- Tarefas do exercício -
1. No texto sobre São Francisco de Sales, que nome o bispo dera à freira de Belley que ele estimava por sua inocência, virtude e simplicidade?
2. Prossiga o texto sobre São Francisco de Sales a partir da última frase apresentada.

- Texto de referência -
○ ○ ○ ○ ○ ○ ○

No início de
novembro de 1622, São Francisco de Sales, Bispo-Príncipe de Genebra, acompanhava
o Duque da Sabóia na comitiva que ia de Chambéry a Avignon encontrar-se com o
Rei Cristianíssimo, que era então o soberano francês Luís XIII. O Prelado
aproveitou a ocasião para visitar os mosteiros da Visitação existentes no
percurso, como co-fundador que era dessa Congregação. Assim, chegou no dia 11
ao de Belley.
Entre as freiras
que, pressurosas, correram-lhe ao encontro, encontrava-se uma que ele muito
estimava por sua inocência, virtude e simplicidade, e a quem por isso dera o
nome de Clara Simpliciana. Esta, iluminada por luzes sobrenaturais, chorava
desoladamente: “Oh, excelentíssimo
Senhor!” disse-lhe sem subterfúgios, “vós
morrereis neste ano! Eu vos suplico que peçais a Nosso Senhor e à Sua
Santíssima Mãe que isso não ocorra”.
“Como, minha filha?!”, respondeu
surpreso o Prelado. “Não, não o farei.
Não vos alegrais pelo fato de eu ir descansar? Veja: estou tão cansado, com tanto peso, que já não posso comigo. Que
falta vos farei? Tendes a Constituição e deixar-vos-ei Madre Chantal, que vos
bastará. Ademais, não devemos pôr nossas esperanças nos homens, que são
mortais, mas só em Deus, que vive eternamente”.
Tais palavras
como que resumem a vida e a obra de São Francisco de Sales. Embora ele contasse
então com apenas 56 anos de idade e aparentemente não estivesse doente,
entregou sua grande alma a Deus três dias antes que o ano terminasse, conforme
predissera Irmã Simpliciana... (1)
A grande provação
Francisco de
Sales, primogênito entre os 13 filhos dos Barões de Boisy, nasceu no castelo de
Sales, na Sabóia, em 21 de agosto de 1567. Por devoção dos pais ao Poverello de
Assis, recebeu seu nome e, chegado ao uso da razão, o menino escolheu-o por
patrono e guia.

○ ○ ○ ○ ○ ○ ○

[Dados de alvos de clique]
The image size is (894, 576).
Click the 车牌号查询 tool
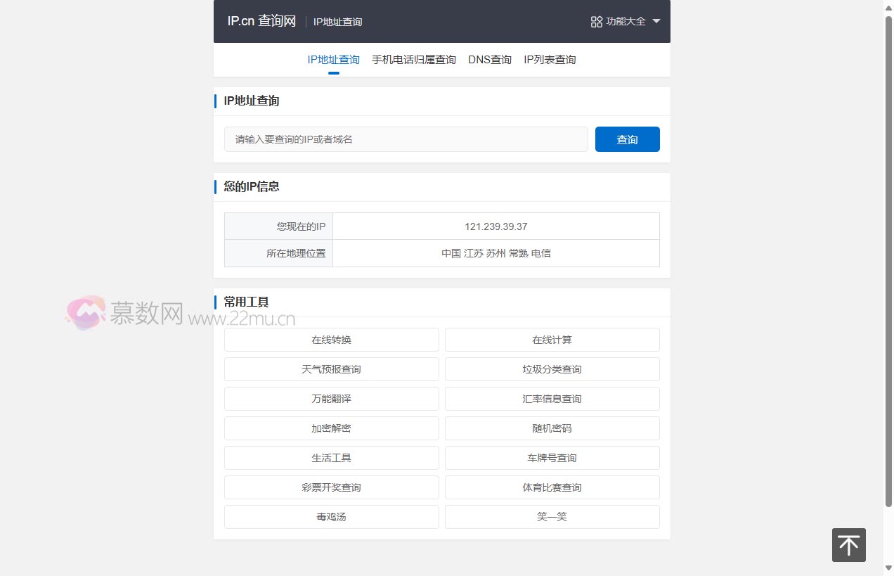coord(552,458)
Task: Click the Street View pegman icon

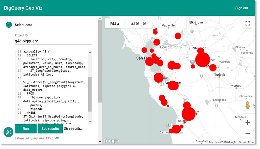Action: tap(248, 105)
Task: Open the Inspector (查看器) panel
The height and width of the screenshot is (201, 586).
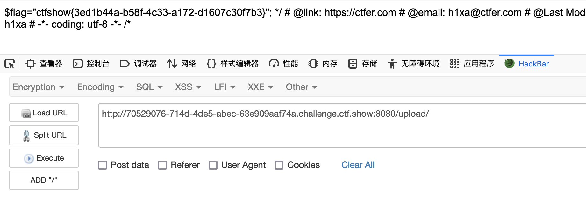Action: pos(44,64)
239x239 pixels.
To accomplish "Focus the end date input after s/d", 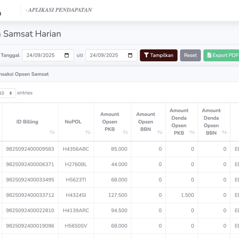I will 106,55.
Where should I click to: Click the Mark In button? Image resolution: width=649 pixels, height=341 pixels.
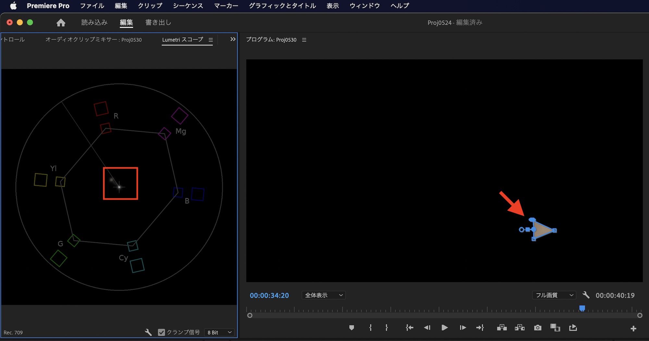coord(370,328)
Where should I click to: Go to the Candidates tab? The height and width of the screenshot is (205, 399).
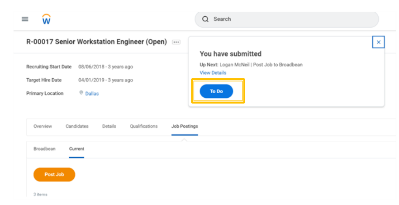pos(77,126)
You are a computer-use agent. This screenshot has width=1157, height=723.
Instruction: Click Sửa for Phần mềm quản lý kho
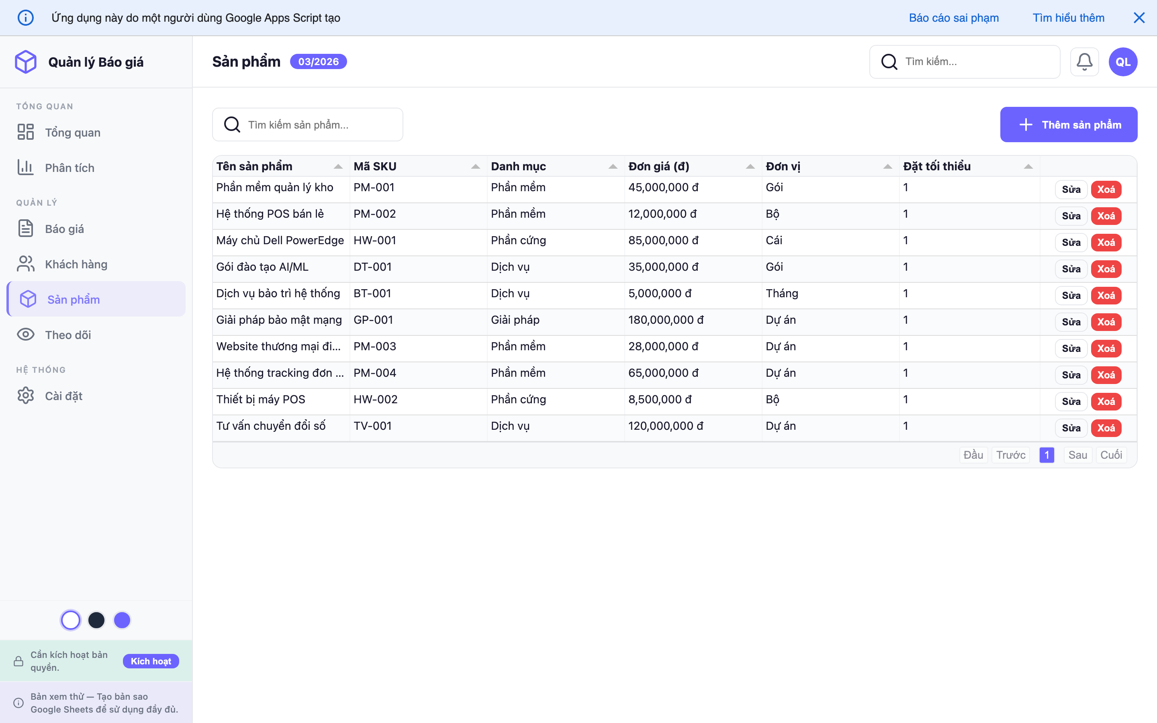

○ ○ ○ ○ ○ ○ ○

- Respostas por tarefa -
1. Clara Simpliciana.

2.
A virtuosa
baronesa dedicou-se ela mesma, com a ajuda de bons preceptores, à educação de
sua numerosa prole. Para seu primeiro filho escolheu, por sua piedade e
ciência, o Pe. Déage, o qual, até sua morte, foi para Francisco um pai
espiritual e guia. Acompanhava-o sempre, mesmo a Paris, onde o jovem barão
radicou-se durante seus estudos universitários no Colégio de Clermont, dos
jesuítas.
Com um precoce
senso de responsabilidade e intuito de fazer sempre tudo que fosse da maior
glória de Deus, Francisco estudou retórica, filosofia e teologia com um empenho
que lhe permitiu ser depois o grande teólogo, pregador, polemista e diretor de
consciências que caracterizaram seu trabalho apostólico.
Francisco, como
primogênito, era herdeiro do nome de família e continuador de sua tradição. Por
isso, recebeu também lições de esgrima, dança e equitação. Convencia-se porém,
cada vez mais, que Deus o chamava inteiramente a Seu serviço. Fez voto de
castidade perfeita e colocou-se sob a proteção da Virgem das virgens.
Aos 18 anos, o
jovem enfrentou a mais terrível provação de sua vida: uma tão violenta tentação
de desespero, que lhe causava a impressão de ter perdido a graça divina e estar
destinado a odiar eternamente a Deus com os réprobos. Tal obsessão diabólica
perseguia-o noite e dia, abalando-lhe até a saúde.
Ora, para alguém
que, como ele, desde o início do uso da razão não procurava senão amar
ardentemente a Deus, tal provação era o que havia de mais terrível.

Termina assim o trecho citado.